▸ Required work:
Would you please copy only the lines from the line that contains "Expand Partagées avec des groupes arrow" to the end of the data below, exactly, leaving every picture out?

┌────────

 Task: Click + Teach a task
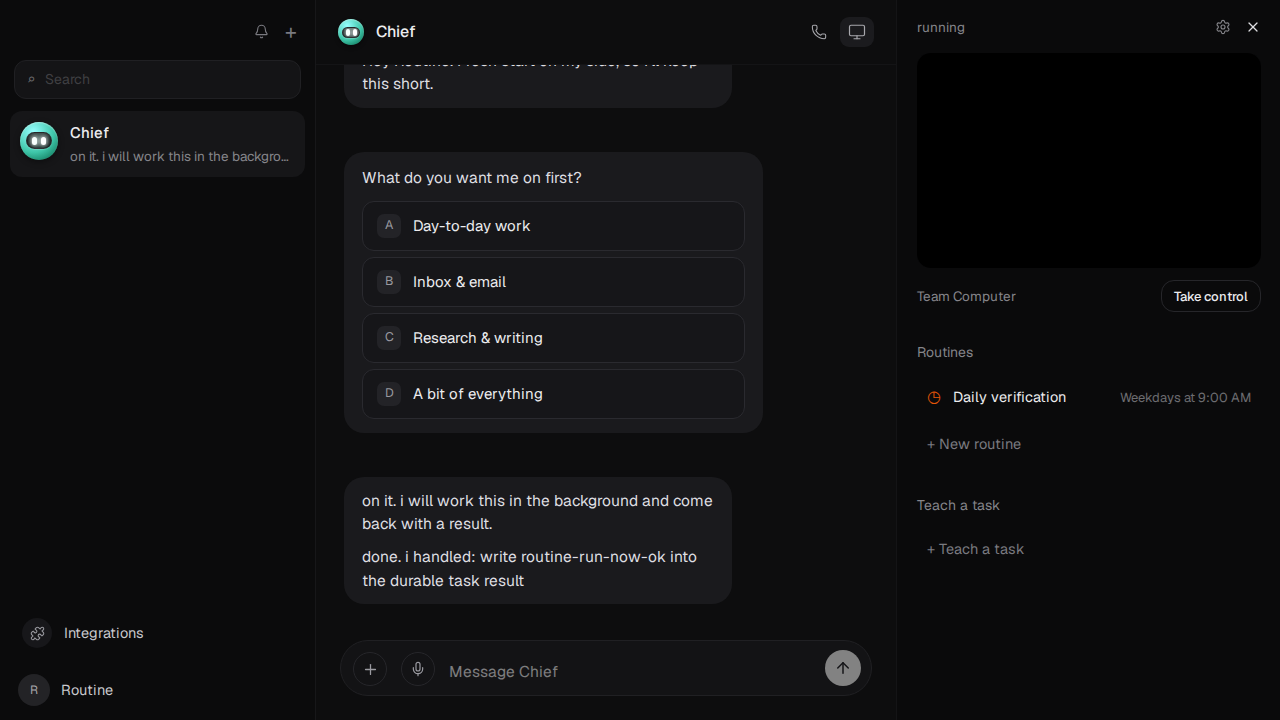coord(975,549)
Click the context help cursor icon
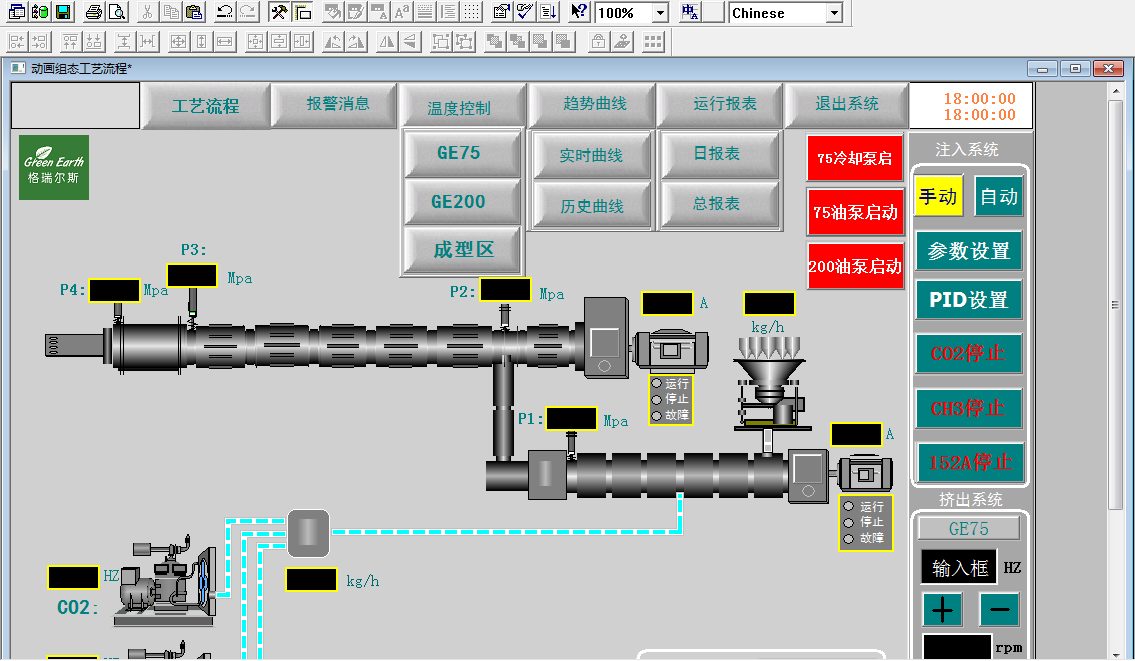 coord(579,13)
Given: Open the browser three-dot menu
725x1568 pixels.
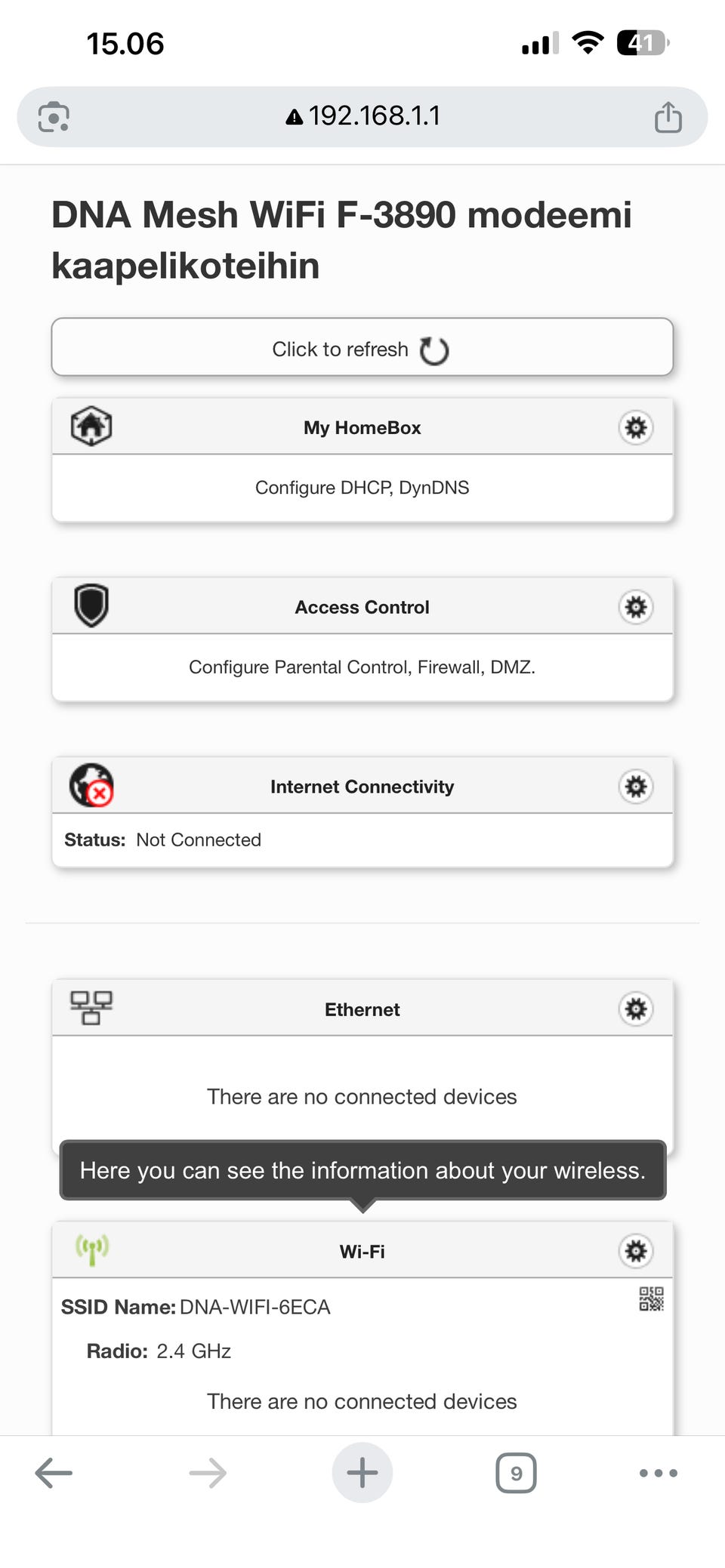Looking at the screenshot, I should coord(658,1473).

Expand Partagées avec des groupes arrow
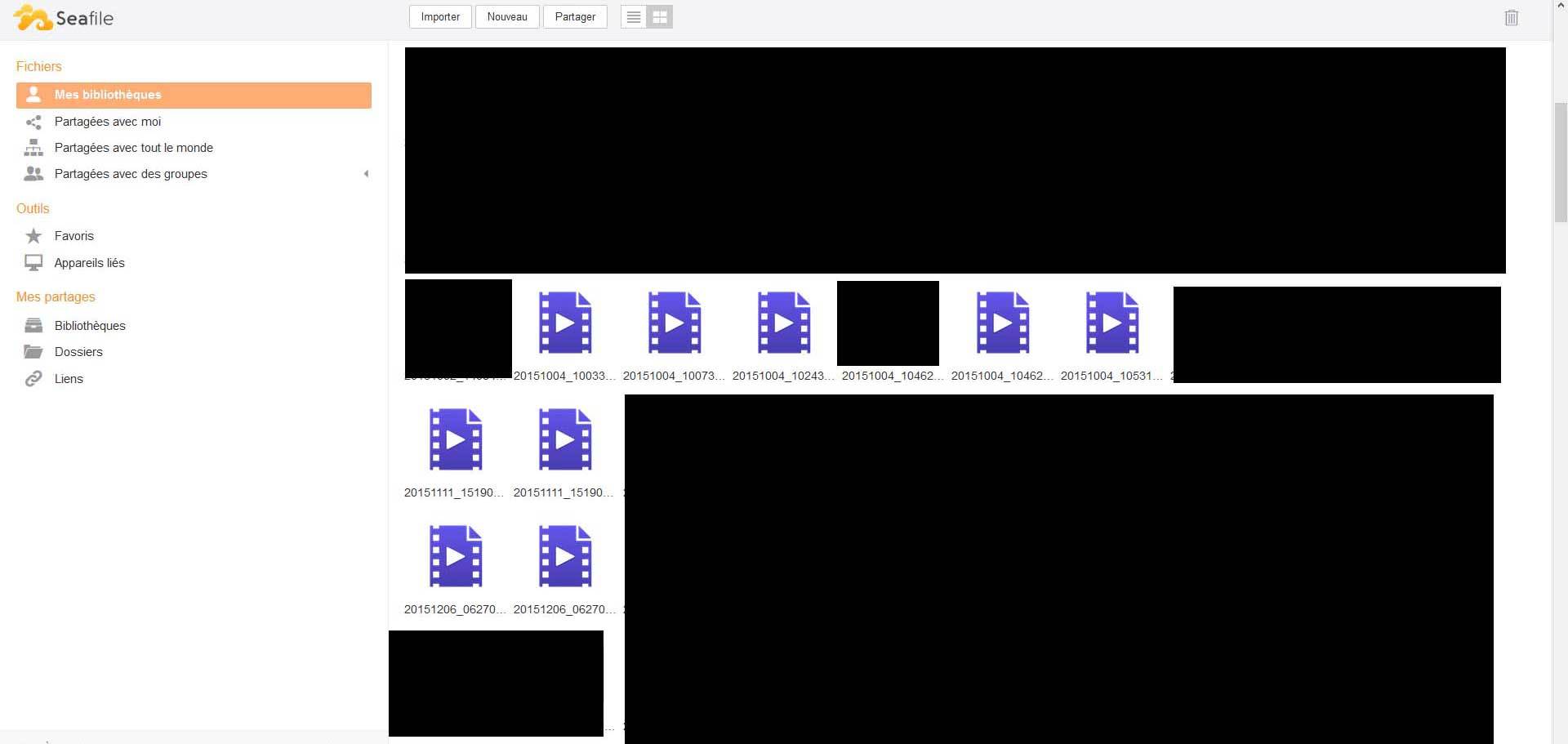coord(366,174)
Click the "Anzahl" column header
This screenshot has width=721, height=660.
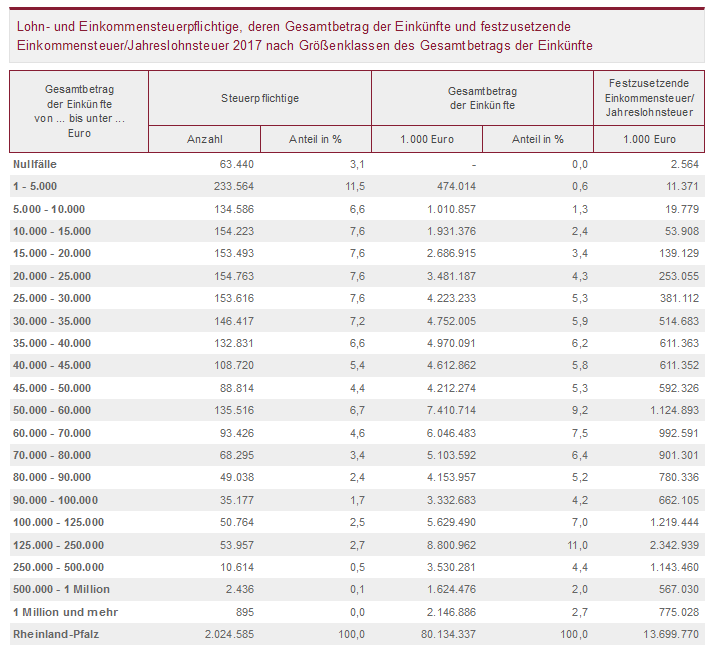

└────────

▸ Written reply:
Expand Partagées avec des groupes arrow
coord(366,174)
Click the "Anzahl" column header
This screenshot has width=721, height=660.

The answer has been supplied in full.